Food Availability, Sea Urchin Grazing, and Kelp Forest Community Structure

Abstract

Unlike most previously reported kelp forest, which exhibit long—term persistence over large spatial scales, the kelp forest community on the west end of San Nicolas Island, California, occurs as a dynamic patchwork of barren areas characterized by grazing sea urchins and an algal assemblage consisting of upright and encrusting coralline algae, and kelp—dominated areas characterized by high densities of perennial brown algae, including the giant kelp Macrocysits pyrifera. In this study we examine the factor that regulate the grazing of sea urchins (Strongylocentroutus franciscanus), which in turn determines the structure of this community.
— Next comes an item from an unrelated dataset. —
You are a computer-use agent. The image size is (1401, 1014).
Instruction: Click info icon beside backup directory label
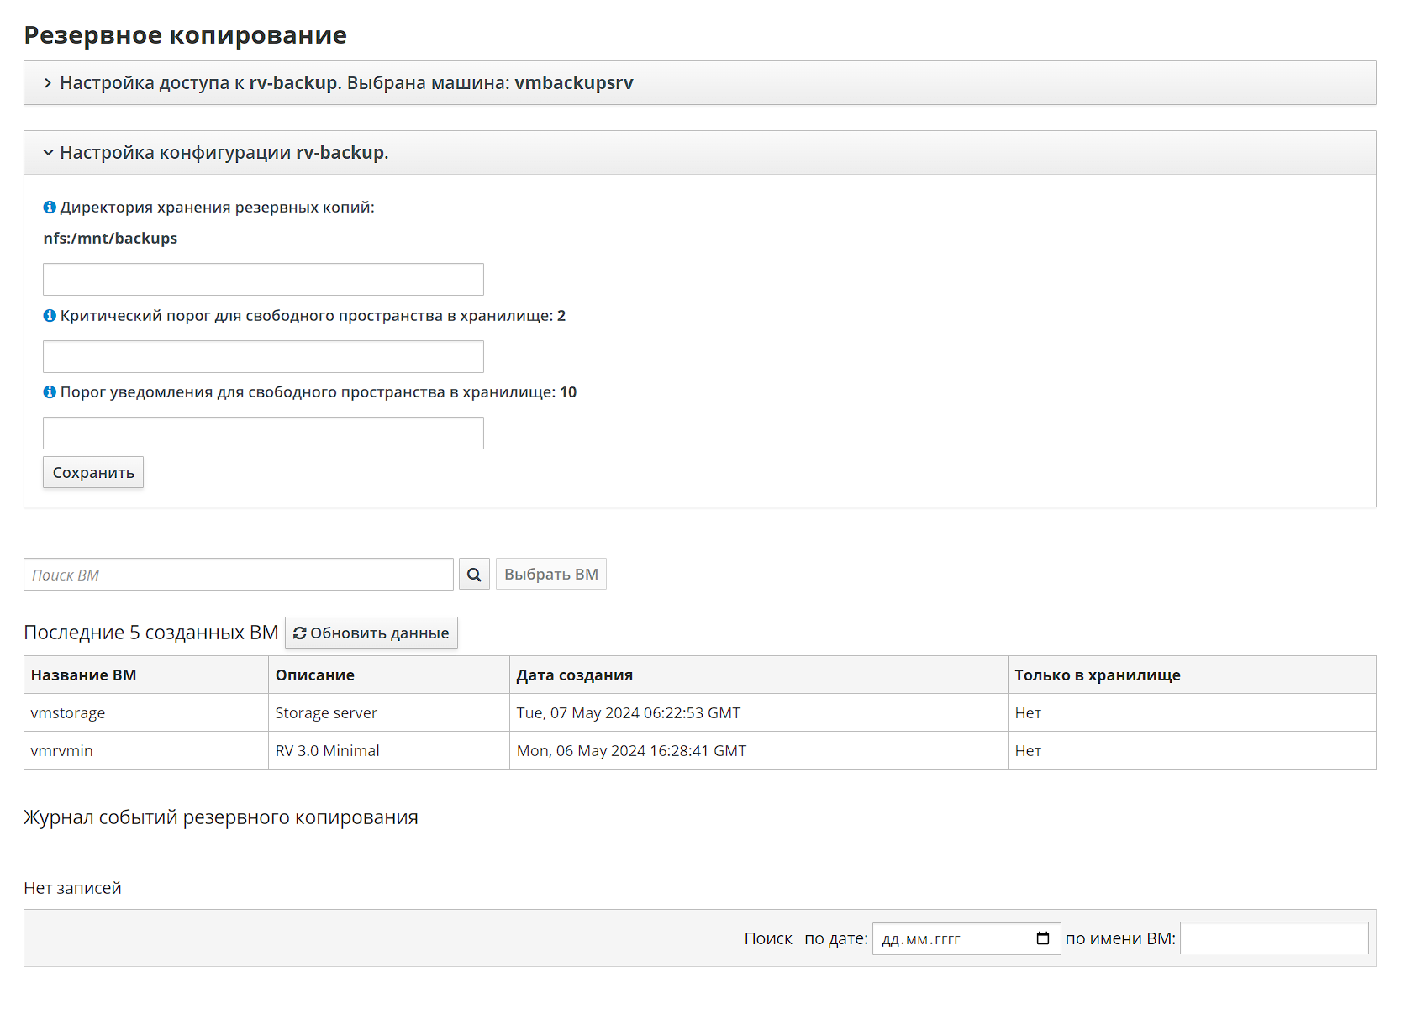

In the barren area, drift algae sparse, sea urchins were poorly nourished, occupied open, unprotected microhabitats, and actively grazed the substratum. In the kelp—dominated are, drift algae were abundant, sea urchins were well nourished, moved little, occupied cracks and crevices, and probably fed on the drift algae. Early in the study substantial recruitment of brown macroalgae occurred in both sites, and the barren area gradually transformed into a kelp—dominated area. Concomitant with this change, the abundance of drift algae in the barren area increased. Urchins in this area abandoned open microhabitats for protected crevices and pockets, and sea urchin grazing intensity was reduced to levels characteristic of the kelp—dominated area. From these observations we present a qualitative model in which the transformation from one configuration to another is triggered by a behavioral switch in the mode of feeding of red sea urchins. This switch is controlled by the availability of drift algae, which in turn is dependent upon the abundance of attached macroalgae. The adult algal standing stocks appear to be regulated by prevailing hydrographic conditions, which are either favorable or unfavorable for kelp recruitment, survivorship, and growth. In this model grazing intensity is independent of urchin density and therefore provides a new view of how kelp forest communities function.